Il est des lieux à respecter et à vénérer, comme le Vercors et les Glières, hauts lieux de résistance militaire au nazisme, et le Chambon-sur-Lignon, sanctuaire de la résistance civile et du sauvetage de milliers d’enfants pourchassés par les nazis.
Il est de nombreuses ONG et d’innombrables anonymes qui, quotidiennement, oeuvrent sans relâche pour améliorer le sort et soulager les souffrances de leurs semblables dans la détresse.
Il faut parler à nos élèves de ces femmes, de ces hommes, de ces lieux, de ces organisations, et leur montrer qu’on peut toujours, selon ses moyens, entreprendre quelque chose pour soutenir plus démuni que soi et appuyer les efforts de celles et ceux qui militent pou un monde plus équitable. Il y a là un champ d’activité inépuisable que l’Ecole et les enseignants pourraient davantage encore exploiter. De quoi développer l’esprit critique, prôner l’ouverture sur le monde et susciter une prise de conscience de la réalité. De quoi apprendre aux enfants que les valeurs de solidarité doivent l’emporter sur celles de compétition et de puissance.

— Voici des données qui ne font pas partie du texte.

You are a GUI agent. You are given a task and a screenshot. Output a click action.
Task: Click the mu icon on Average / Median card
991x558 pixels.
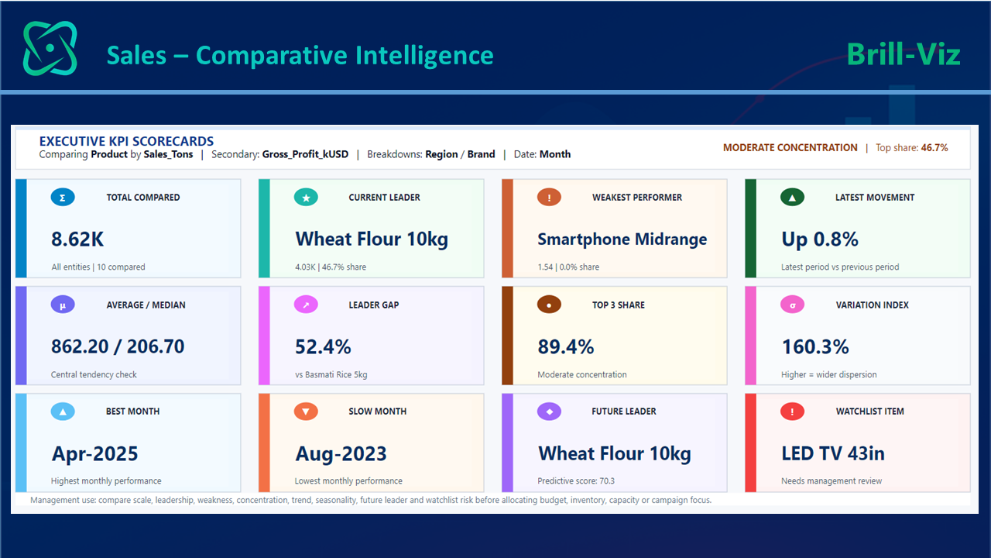(63, 305)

L’enseignant aurait la possibilité, durant plusieurs semaines, d’étudier un thème bien défini, dans le cadre de l’histoire, de la géographie et du français d’expression, et cela dans n’importe quel type de classe de l’enseignement obligatoire. Voici un exemple de supports audio-visuels et littéraires de qualité que l’enseignant pourrait utiliser dans une classe d’adolescents. Pour le thème de réflexion sur « l’Appartheid » : le roman « Une saison blanche et sèche » d’André Brink et le précis d’histoire « la nouvelle Afrique du Sud » de Paul Coquerel ; le film à scénario « Cry Freedom » de Richard Attenborough ou « Un monde à part » de Chris Menges ; le film documentaire « Mandela, fils de l’Afrique, père d’une nation ».

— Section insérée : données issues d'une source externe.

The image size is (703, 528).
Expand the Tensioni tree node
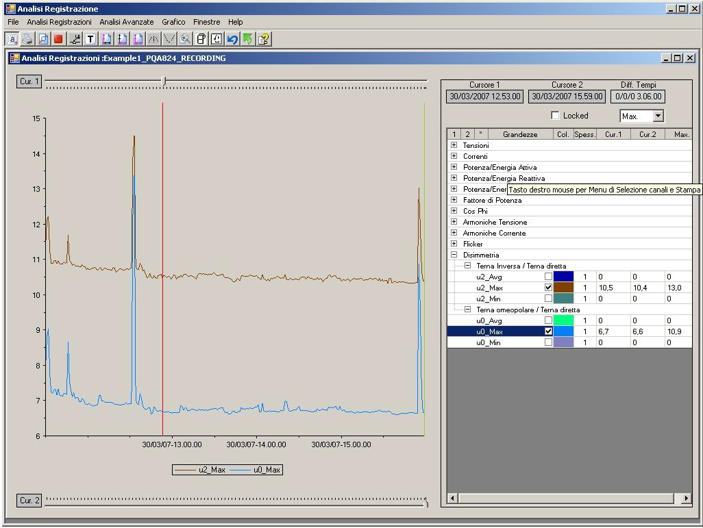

La pédagogie, c’est aussi réveiller des inquiétudes et y répondre. Les horreurs du passé doivent nous inciter à nous préoccuper davantage des problèmes d’aujourd’hui et d’un avenir viable pour tous. Georges Bernanos disait qu’il ne faut pas attendre l’avenir comme un train. L’avenir, on le fait et on le prépare dès aujourd’hui. L’Ecole – si on lui en donne les moyens – a une mission essentielle à jouer dans cette prise en compte du monde qui nous entoure, des hommes qui y vivent, des problèmes à résoudre et de l’obligation que nous avons d’évoluer, mais tous ensemble. Martin Luther King n’a-t-il pas déclaré : « Il nous faut apprendre à vivre ensemble comme des frères, sinon nous allons périr ensemble comme des imbéciles ».